▶ _SHORT TASK_:
Pull out each line of the entries below that contains the word "resolution", and copy those lines unchanged.

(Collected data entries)
□ □ □

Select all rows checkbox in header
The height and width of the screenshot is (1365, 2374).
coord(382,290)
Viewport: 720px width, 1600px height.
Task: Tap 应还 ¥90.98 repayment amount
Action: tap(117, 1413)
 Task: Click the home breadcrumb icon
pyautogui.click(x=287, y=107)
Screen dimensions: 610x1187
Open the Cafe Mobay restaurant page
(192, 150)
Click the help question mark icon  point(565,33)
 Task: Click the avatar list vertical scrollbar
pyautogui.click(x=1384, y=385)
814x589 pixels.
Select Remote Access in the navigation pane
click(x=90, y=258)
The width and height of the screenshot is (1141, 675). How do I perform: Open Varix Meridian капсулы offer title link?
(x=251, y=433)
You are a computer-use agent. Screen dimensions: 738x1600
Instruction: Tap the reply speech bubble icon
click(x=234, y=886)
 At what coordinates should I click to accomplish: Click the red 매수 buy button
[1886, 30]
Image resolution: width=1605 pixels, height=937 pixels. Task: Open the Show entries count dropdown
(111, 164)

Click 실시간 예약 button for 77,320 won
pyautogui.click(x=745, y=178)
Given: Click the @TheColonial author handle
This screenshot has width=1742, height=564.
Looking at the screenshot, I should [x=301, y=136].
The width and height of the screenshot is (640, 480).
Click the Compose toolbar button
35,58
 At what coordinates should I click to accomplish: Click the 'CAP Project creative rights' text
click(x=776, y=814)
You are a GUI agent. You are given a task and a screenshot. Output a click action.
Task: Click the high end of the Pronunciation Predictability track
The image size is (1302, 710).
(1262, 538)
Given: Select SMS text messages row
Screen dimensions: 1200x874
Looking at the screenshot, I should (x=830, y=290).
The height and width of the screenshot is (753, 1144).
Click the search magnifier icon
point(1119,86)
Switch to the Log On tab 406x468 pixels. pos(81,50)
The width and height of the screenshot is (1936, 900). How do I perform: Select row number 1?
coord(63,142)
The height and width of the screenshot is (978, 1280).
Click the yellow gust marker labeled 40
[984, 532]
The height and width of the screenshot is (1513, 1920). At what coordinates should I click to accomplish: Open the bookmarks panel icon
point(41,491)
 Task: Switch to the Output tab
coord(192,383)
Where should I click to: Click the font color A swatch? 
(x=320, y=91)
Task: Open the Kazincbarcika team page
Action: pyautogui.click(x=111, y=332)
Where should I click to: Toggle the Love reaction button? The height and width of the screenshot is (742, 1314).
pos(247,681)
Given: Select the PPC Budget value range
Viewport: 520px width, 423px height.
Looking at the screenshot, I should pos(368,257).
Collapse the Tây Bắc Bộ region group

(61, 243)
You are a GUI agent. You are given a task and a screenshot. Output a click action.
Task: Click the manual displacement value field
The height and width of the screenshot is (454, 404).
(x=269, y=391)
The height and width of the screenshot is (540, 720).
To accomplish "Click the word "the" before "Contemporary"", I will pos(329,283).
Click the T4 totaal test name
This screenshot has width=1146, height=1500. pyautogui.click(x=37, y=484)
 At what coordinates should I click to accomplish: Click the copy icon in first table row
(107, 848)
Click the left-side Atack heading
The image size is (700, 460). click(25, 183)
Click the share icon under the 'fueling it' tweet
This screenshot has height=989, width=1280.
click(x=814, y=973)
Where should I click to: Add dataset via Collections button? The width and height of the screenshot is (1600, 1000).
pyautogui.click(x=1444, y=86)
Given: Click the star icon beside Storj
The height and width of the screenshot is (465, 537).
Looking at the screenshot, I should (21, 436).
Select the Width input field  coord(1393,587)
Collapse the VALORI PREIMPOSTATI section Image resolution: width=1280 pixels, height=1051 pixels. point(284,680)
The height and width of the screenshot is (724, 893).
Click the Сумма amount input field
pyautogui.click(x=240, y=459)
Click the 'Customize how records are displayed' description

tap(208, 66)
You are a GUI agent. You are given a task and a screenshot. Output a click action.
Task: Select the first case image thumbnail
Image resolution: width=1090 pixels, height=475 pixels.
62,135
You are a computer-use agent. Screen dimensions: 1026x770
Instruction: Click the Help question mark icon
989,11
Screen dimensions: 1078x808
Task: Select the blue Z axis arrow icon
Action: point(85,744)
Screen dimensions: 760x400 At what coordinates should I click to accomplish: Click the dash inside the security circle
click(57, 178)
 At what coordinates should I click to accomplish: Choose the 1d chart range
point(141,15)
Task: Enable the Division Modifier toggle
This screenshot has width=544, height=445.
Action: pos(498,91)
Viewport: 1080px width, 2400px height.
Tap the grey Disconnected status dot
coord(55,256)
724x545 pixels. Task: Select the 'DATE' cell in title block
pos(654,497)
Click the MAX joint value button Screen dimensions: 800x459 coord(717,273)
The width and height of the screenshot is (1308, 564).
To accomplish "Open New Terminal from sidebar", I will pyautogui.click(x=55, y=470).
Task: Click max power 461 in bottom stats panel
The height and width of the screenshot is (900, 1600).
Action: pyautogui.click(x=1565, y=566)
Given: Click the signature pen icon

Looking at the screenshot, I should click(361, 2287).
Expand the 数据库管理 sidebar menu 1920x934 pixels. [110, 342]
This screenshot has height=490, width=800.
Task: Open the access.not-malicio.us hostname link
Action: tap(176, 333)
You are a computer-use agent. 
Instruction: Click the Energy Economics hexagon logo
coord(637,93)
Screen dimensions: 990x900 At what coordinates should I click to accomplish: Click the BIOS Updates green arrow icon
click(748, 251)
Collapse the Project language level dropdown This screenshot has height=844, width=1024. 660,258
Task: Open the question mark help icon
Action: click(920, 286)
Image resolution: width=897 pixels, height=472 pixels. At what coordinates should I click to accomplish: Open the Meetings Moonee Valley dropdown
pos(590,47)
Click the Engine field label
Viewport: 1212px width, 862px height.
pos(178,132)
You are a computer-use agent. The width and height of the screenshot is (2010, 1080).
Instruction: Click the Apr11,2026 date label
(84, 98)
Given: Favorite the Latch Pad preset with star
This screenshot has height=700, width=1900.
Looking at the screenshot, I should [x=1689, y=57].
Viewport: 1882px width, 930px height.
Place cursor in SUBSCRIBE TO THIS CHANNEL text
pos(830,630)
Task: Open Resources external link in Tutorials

□ □ □

▶ _OUTPUT FOR THIS EXERCISE_:
Image resolution: width=1605 pixels, height=937 pixels. Task: Open the Show entries count dropdown
Collapse the VALORI PREIMPOSTATI section Image resolution: width=1280 pixels, height=1051 pixels. point(284,680)
Image resolution: width=1090 pixels, height=475 pixels.
Image resolution: width=897 pixels, height=472 pixels. At what coordinates should I click to accomplish: Open the Meetings Moonee Valley dropdown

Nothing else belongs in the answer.